* **WHAT YOU HAVE TO DO**
Go through the listing and pick out each line with the word "Given" in it.

* **THE DATA**
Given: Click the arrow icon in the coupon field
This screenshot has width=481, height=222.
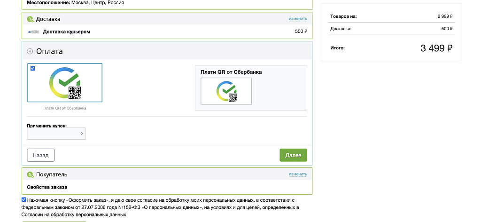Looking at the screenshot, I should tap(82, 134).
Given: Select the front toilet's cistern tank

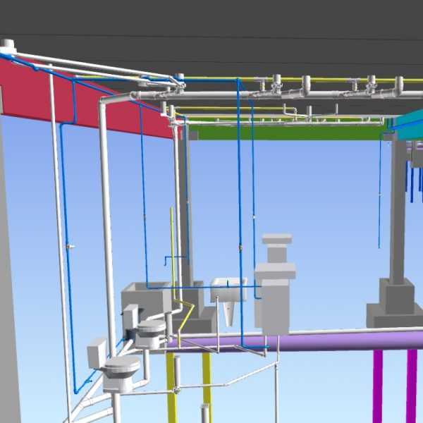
* * *
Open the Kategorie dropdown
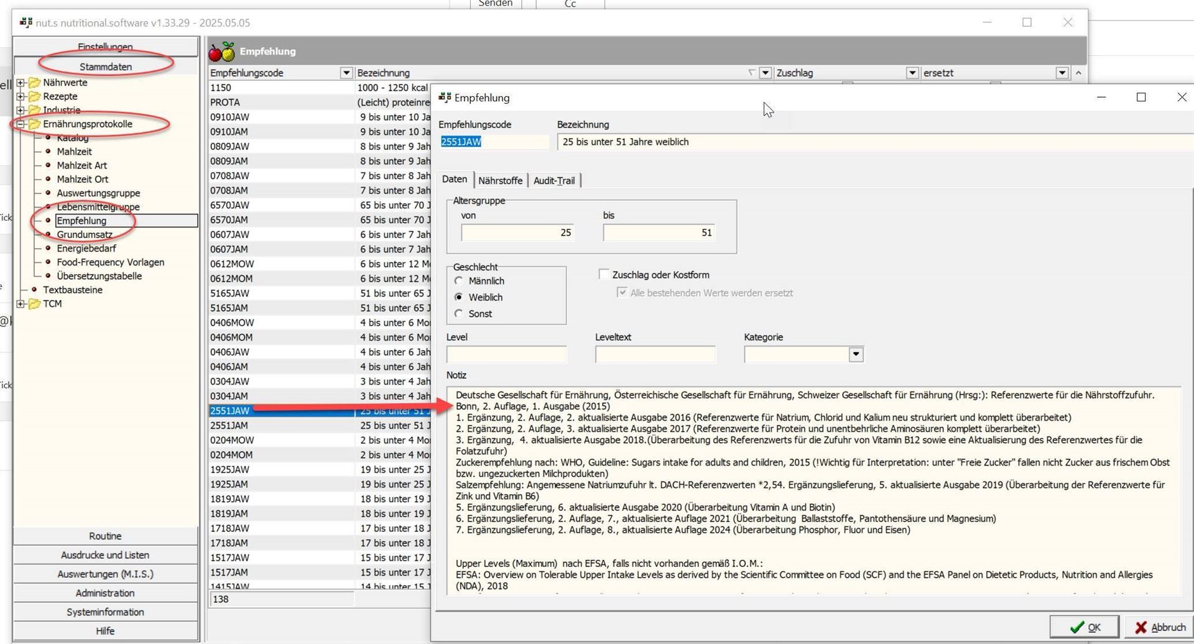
...
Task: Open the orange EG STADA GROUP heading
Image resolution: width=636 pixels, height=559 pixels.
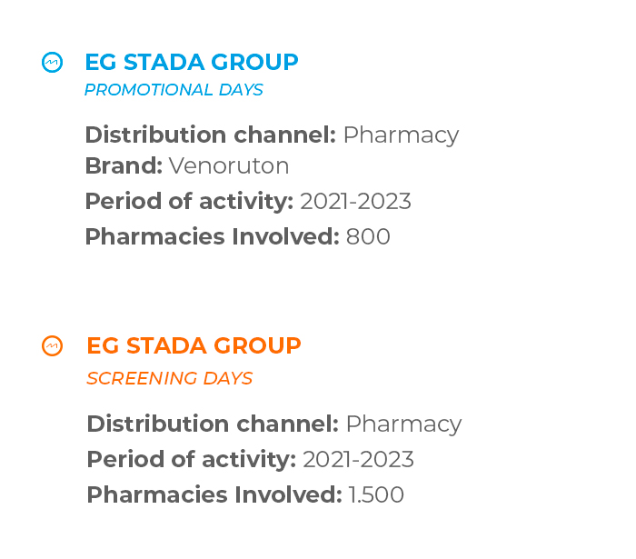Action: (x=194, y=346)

* **FINISHED TASK**
Given: Click the arrow icon in the coupon field
Given: Select the front toilet's cistern tank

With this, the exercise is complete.